Nederlandse vleermuizen zijn beschermd onder de wet en daarom proberen we rekening te houden met kolonies vleermuizen tijdens het bouwen en aanpassen van onze leefomgeving. Gebouw bewonende vleermuissoorten maken vooral gebruik van de buitenschil (o.a. spouwmuur, dak, ruimte achter betimmering) van onze huizen. De delen van een gebouw met vleermuizen worden beschouwd als verblijfplaatsen, en zijn jaarrond beschermd. Verandering van de kwaliteit van de verblijfplaats, door bijvoorbeeld renovatie, kan voor vleermuizen negatieve effecten hebben.

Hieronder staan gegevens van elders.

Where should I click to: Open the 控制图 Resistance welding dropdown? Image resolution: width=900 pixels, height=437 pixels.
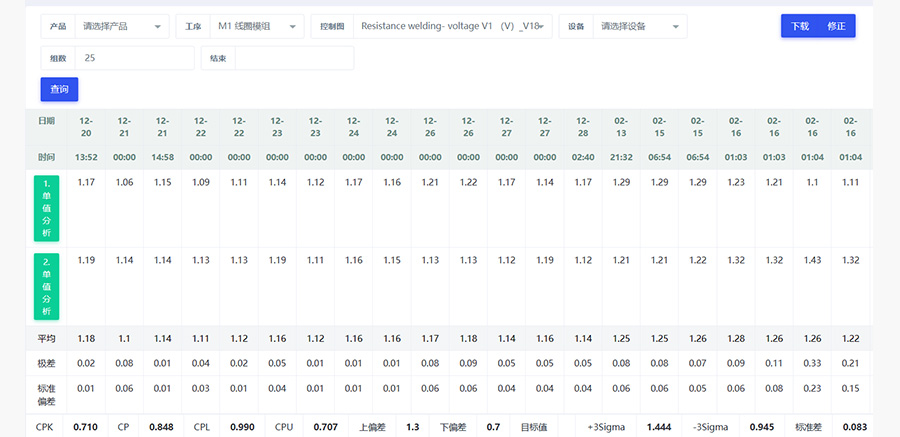pyautogui.click(x=451, y=26)
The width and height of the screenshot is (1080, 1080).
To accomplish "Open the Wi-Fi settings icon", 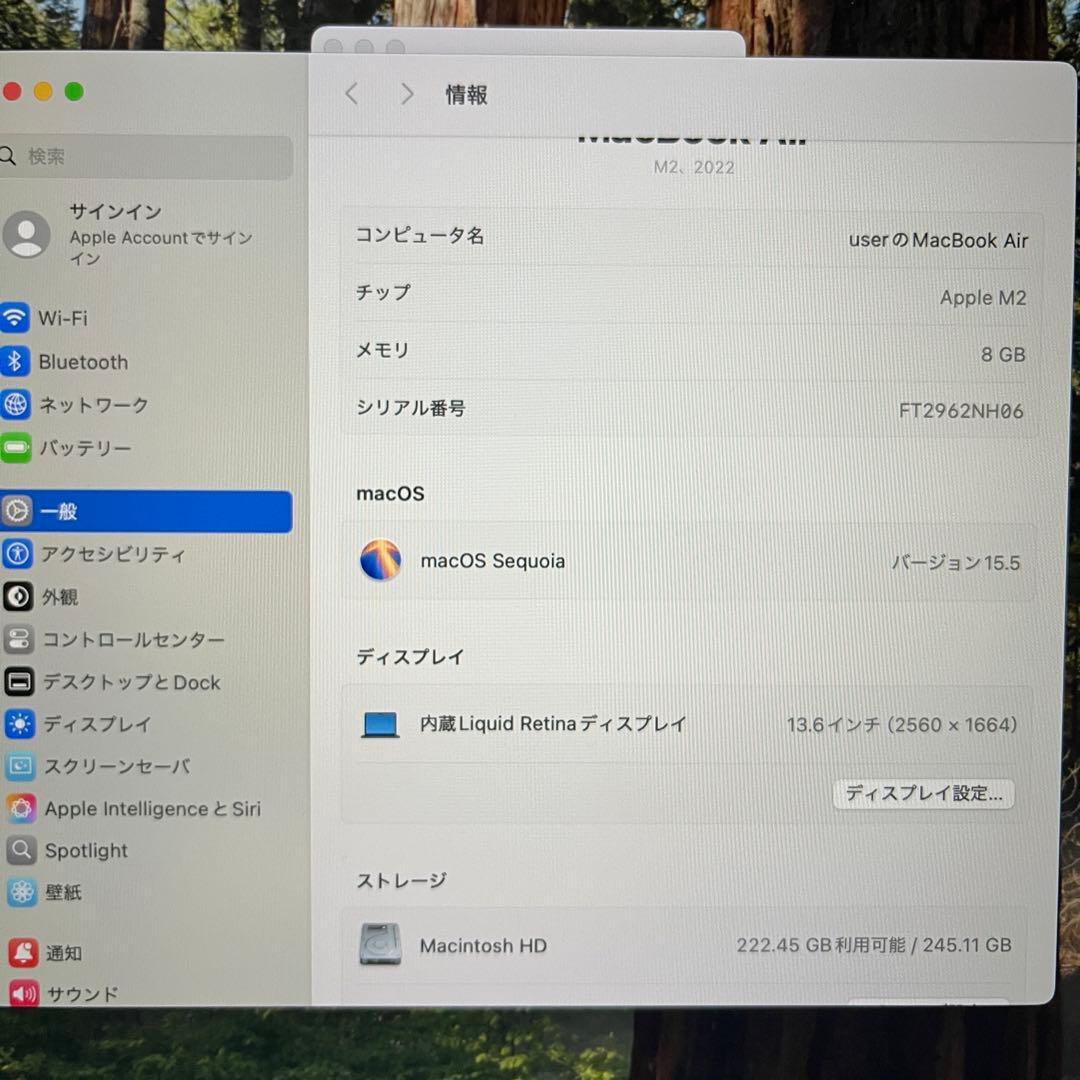I will coord(16,318).
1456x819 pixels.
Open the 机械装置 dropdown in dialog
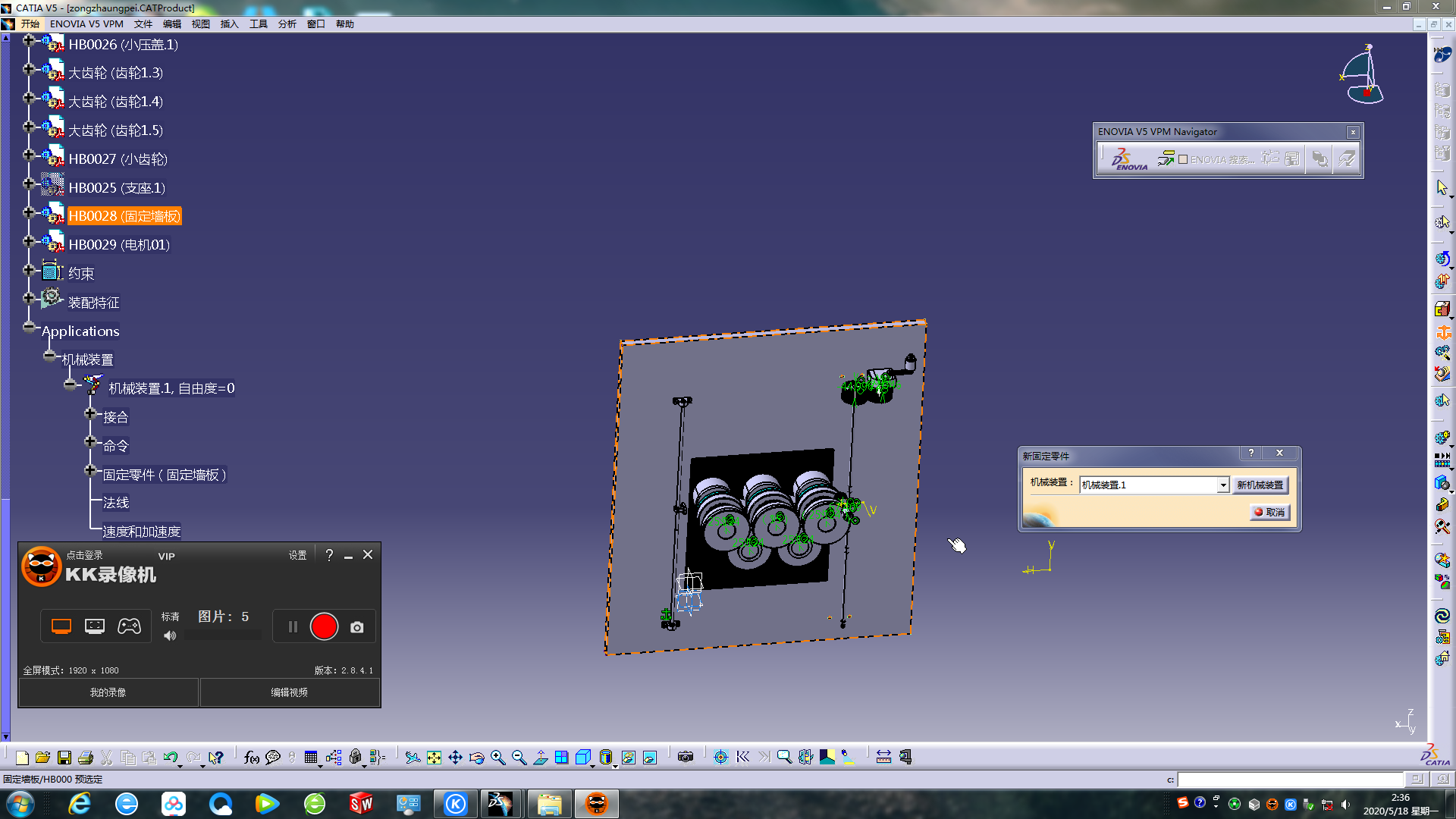tap(1222, 485)
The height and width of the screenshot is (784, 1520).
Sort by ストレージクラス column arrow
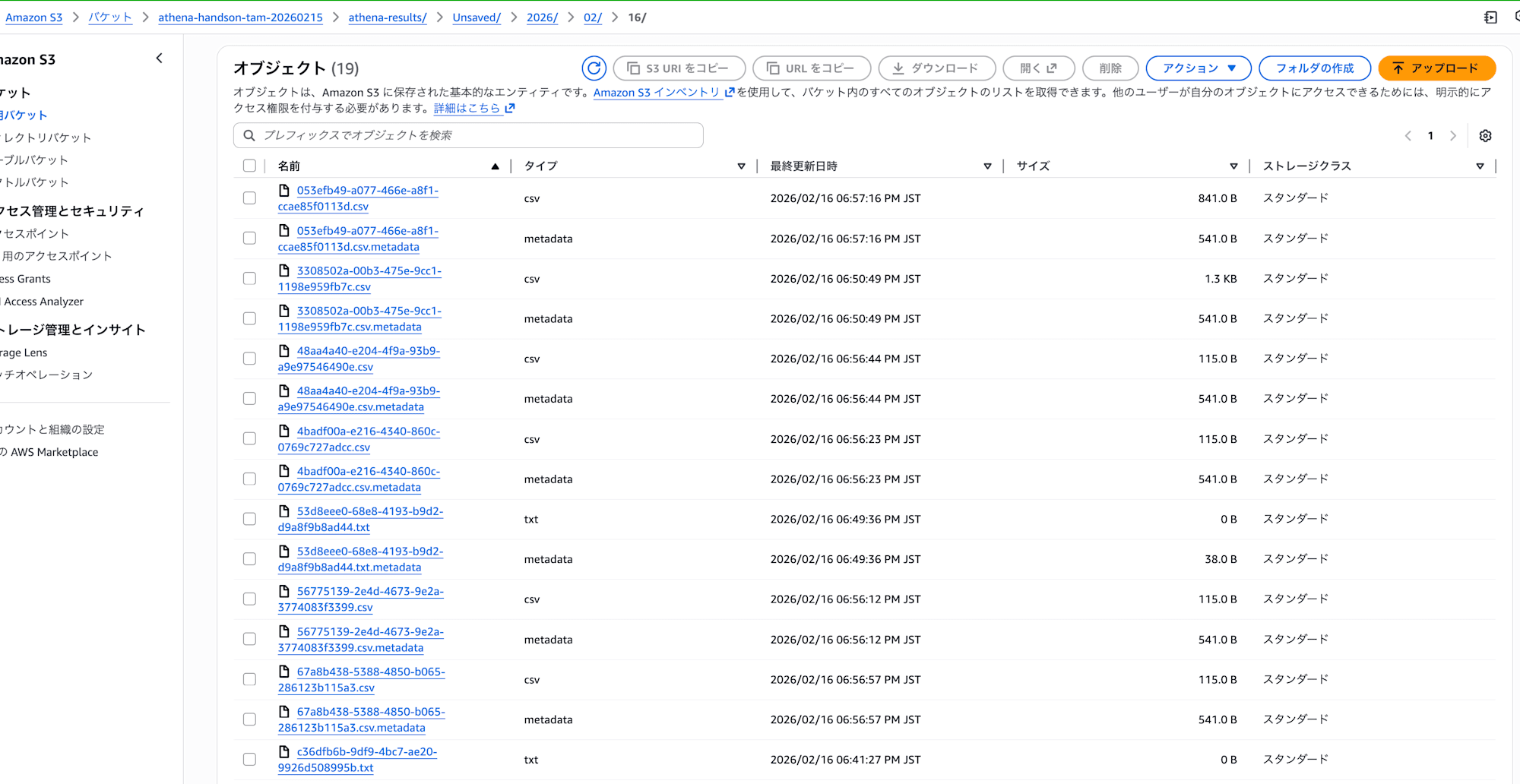pyautogui.click(x=1480, y=166)
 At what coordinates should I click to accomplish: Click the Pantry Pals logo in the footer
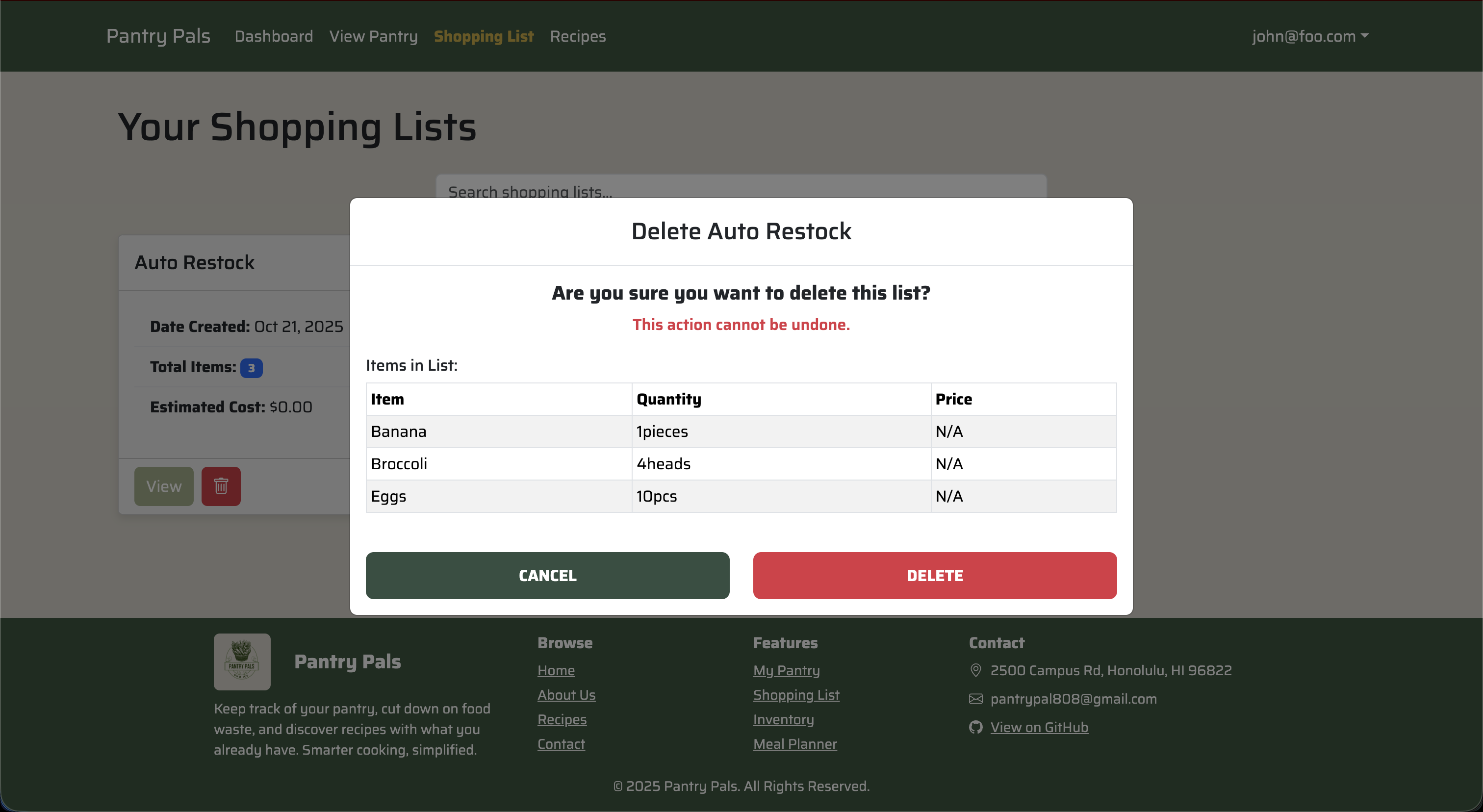[242, 662]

Om rekening met deze vleermuizen te houden is een belangrijke eerste stap het aantonen van af- of aanwezigheid. Zodra bekend is of een deel van een huis gebruikt wordt door een bepaalde soort of soorten, kan er besloten worden of kunnen geschikte mitigerende maatregelen worden genomen. De stappen tussen (veld)waarnemingen, interpretatie van deze gegevens en het bepalen van benodigde maatregelen (mitigatie) zijn in de praktijk niet altijd ecologisch correct.
Het toeschrijven van een incorrecte functie, omdat toevallig tijdens de onderzoeksronde maar weinig dieren in een verblijfplaats aanwezig waren, kan grote consequenties hebben. Dat individuen ook gedurende het kraamseizoen meerdere malen verhuizen binnen een netwerk impliceert dat het beschermen van een enkele verblijfplaats, omdat deze toevallig gevonden is, de kolonie nog niet helpt. Meer inzicht in de ecologie van vleermuizen, met name hoe het netwerk aan verblijfplaatsen gebruikt wordt, kan helpen bij een betere bescherming en effectief mitigeren van verblijfplaatsen.